Once the diagnosis of methemoglobinemia has been made, there are various assays available to quantify NADH-cytochrome b5 reductase activity.²⁰ Adult levels of enzyme function are attained by 2 to 3 months of age, and in the neonate, methemoglobin reductase levels are normally 60% of the normal adult value.² When congenital methemoglobinemia is suspected, enzyme activity in all immediate family members should be evaluated. As a result of autosomal recessive transmission, by definition our patient must have both alleles, and, accordingly, each parent contributes 1 allele. In heterozygous deficiency, methemoglobin reductase activity is low, as seen in both parents of our patient.

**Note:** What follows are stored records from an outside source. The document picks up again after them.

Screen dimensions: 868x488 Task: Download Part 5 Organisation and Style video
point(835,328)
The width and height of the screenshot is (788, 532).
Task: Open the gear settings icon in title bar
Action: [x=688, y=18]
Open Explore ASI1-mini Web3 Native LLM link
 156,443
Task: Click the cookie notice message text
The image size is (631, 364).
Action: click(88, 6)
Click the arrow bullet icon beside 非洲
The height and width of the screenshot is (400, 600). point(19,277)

Heterozygotes (both parents and the 2 siblings) will have a lower threshold for acquired methemoglobinemia in response to exogenous oxidative stress. However, their level of enzyme activity is not low enough to produce clinical disease under normal circumstances. All other members of our patient’s family had methemoglobin levels below 2%.

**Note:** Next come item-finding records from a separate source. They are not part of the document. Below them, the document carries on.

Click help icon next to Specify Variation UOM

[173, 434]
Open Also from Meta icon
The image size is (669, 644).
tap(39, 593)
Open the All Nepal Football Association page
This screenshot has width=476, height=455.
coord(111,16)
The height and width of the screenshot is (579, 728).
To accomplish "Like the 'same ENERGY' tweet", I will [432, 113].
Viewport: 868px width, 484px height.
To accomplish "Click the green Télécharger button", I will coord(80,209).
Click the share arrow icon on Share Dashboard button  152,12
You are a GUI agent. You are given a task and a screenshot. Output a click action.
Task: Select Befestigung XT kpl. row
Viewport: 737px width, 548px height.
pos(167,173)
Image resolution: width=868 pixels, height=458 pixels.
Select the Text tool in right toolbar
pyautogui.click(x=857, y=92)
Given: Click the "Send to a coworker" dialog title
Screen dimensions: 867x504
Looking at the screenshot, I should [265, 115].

In the treatment of hereditary enzymopenic methemoglobinemia, many variables have to be taken into consideration. Often, patients will remain completely asymptomatic. However, methemoglobinemia causes a leftward shift of the oxygen-hemoglobin dissociation curve. Furthermore, in the neonatal period, there is a persistence of fetal hemoglobin and a more pronounced difficulty of oxygen dissociation at the cellular level. These factors, combined with the deleterious effects of reduced arterial oxygen content in the neonatal period, make it reasonable to attempt to keep the methemoglobin level under 10% during this period.²

Methylene blue is the treatment of choice for severe methemoglobinemia.^2,21 In the presence of nicotinamide adenine dinucleotide phosphate (NADPH), methylene blue is converted to leucomethylene blue, which results in nonenzymatic reduction of methemoglobin.^2,22 Ascorbic acid directly reduces methemoglobin, but the rate of the reaction is too slow for it to be effective when used alone.¹⁰ Finally, if the combination of ascorbic acid and methylene blue fails to reduce the methemoglobin level, then hyperbaric oxygen and exchange transfusions are alternative therapy.²¹

Our patient demonstrated all of the classical features of congenital methemoglobinemia on presentation. He was treated in the emergency department as a child in septic shock as a result of the usual presentation of a rare disease. His initial level of the cytochrome b5 reductase enzyme level was skewed as a result of the PRBC transfusion. A repeat level 3 months after the transfusion revealed his actual enzyme level of 4.2. It is impossible at this point to determine whether he will be classified as having type 1 or 2. This has significant prognostic implications, and full genetic analysis of the family is in progress. In summary, congenital methemoglobinemia is a very rare but treatable cause of neonatal cyanosis that should be considered in the differential diagnosis of cyanosis and septic shock in the neonatal period.